Conditional access system

KeyFly is a conditional access (CA) system developed by SIDSA which is compatible with the DVB-CSA platform. The system is based on SIDSA MACtsp processors, and conditional-access modules for it can integrate the card directly into the CAM.

==Overview==
KeyFly is a platform for digital television. In addition to offering security as a CA system, it is a platform that allows new sources of revenues for pay-TV or free TV operators. The platform has been created to meet new requirements and challenges of digital television, going further than traditional subscription payment systems, incorporating more flexible business models with no need for permanent subscriptions, value-added services to free TV, as well as new payment techniques via mobile phones.

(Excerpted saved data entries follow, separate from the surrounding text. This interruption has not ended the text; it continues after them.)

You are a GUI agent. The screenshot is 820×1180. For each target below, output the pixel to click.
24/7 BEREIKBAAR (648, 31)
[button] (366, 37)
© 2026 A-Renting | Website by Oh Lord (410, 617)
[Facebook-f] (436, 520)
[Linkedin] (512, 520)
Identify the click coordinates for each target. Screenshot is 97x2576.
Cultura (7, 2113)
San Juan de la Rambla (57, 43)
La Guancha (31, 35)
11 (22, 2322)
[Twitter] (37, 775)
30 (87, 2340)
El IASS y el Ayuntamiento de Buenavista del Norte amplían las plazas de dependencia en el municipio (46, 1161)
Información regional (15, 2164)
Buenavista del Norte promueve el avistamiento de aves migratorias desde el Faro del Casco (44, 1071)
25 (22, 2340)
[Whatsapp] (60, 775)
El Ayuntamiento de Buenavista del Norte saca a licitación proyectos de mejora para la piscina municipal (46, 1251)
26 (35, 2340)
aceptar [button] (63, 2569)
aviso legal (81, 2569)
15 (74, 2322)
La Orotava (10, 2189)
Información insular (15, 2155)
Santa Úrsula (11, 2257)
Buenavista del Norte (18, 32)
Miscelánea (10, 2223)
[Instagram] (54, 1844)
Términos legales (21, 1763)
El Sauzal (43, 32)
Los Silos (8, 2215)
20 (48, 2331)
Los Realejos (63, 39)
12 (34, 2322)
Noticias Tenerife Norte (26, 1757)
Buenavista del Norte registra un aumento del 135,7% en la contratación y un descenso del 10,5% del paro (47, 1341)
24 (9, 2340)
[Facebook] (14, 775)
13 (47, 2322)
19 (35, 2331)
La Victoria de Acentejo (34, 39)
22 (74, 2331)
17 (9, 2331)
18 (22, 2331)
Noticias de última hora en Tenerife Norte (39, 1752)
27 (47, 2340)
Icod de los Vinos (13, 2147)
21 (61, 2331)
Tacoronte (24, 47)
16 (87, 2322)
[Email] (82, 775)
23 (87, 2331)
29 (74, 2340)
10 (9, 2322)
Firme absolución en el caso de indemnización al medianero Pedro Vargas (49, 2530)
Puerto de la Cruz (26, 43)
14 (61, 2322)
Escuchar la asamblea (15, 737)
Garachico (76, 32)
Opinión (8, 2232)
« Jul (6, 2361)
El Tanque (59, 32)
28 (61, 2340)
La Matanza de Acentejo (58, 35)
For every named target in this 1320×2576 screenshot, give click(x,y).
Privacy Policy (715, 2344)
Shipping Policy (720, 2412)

KeyFly allows different options such as with or without smart card, CAS embedded into set-top box or into Common Interface CAMs, with or without need for subscription. KeyFly supports different methods for rights management from traditional pay-TV Systems to Free TV with new value-added services.

==Subscription models==
KeyFly provides for impulse-purchase of pay-per-view events or subscription periods, which can be paid for via SMS or the internet. Subscription types cover simple time-based subscriptions to renewable subscription models where the content is requested via mobile phone or internet.

==Users==
- Al Jazeera Sports use KeyFly as one of two simulcrypted encryption services on their European broadcasts
- A number of channels on Hotbird including InXtc, 247 Sex TV, Sex Asians and SuperSex TV use KeyFly as one of their encryption formats.
- TVE on Hispasat also use this type of encryption.